Leave out the pictures and repeat everything else in the records exactly.

─── Data to process

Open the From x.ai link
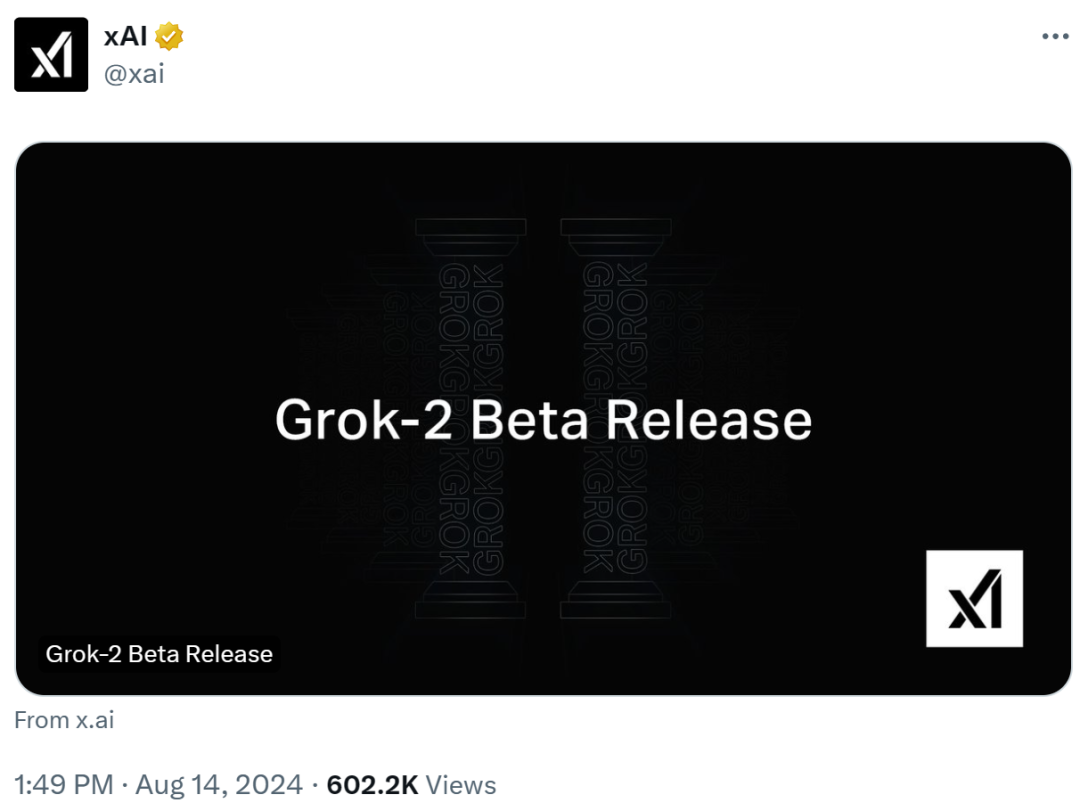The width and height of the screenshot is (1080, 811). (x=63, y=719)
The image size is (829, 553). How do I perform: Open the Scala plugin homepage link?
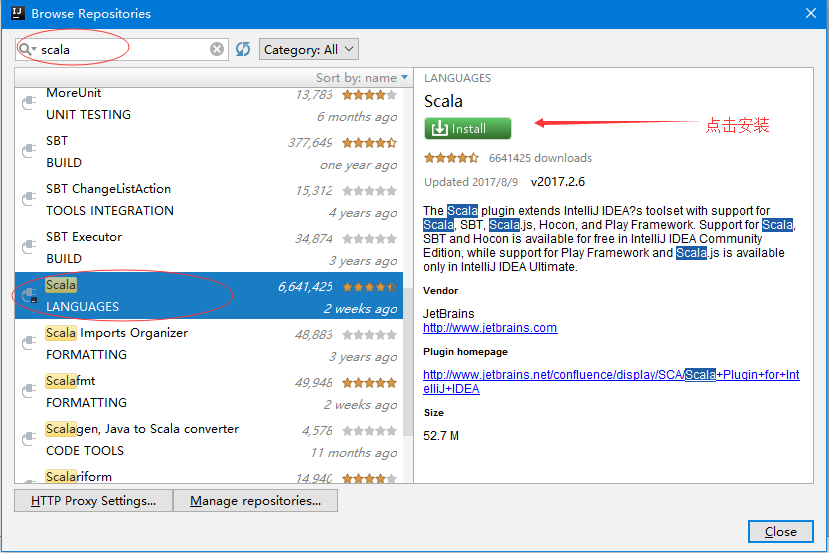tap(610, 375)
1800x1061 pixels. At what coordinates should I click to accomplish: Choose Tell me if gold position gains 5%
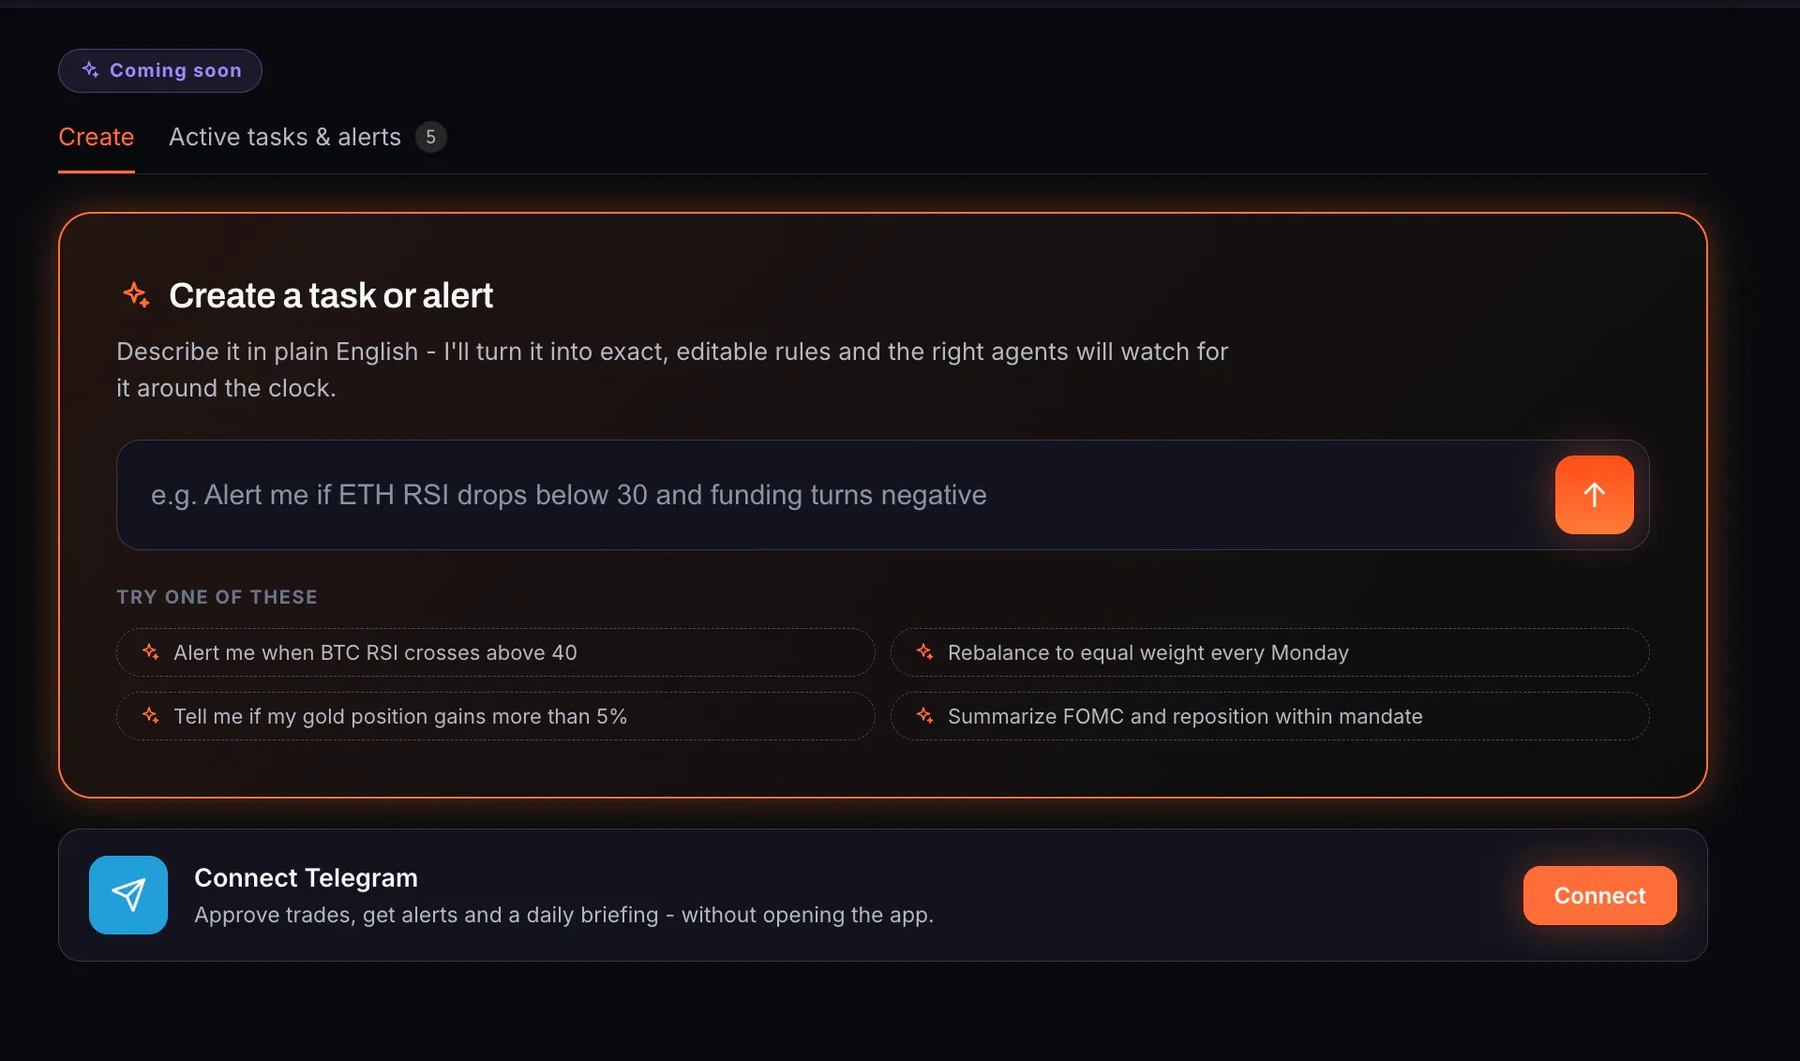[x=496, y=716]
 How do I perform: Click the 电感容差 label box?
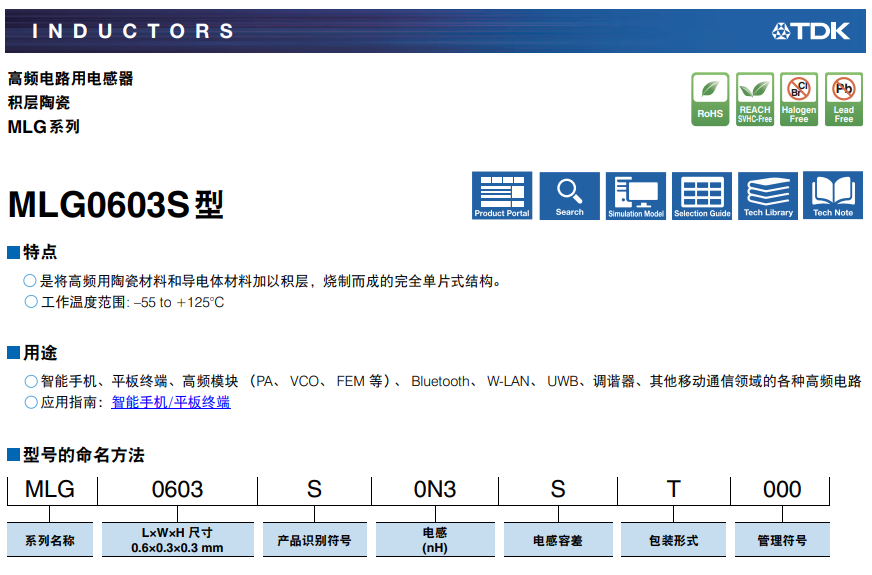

──────

● **Your solution**
Open the From x.ai link
The width and height of the screenshot is (1080, 811). (x=63, y=719)
The image size is (829, 553). How do I perform: Open the Scala plugin homepage link?
tap(610, 375)
1800x1061 pixels. At what coordinates should I click to accomplish: Choose Tell me if gold position gains 5%
[x=496, y=716]
 How do I perform: Click the 电感容差 label box?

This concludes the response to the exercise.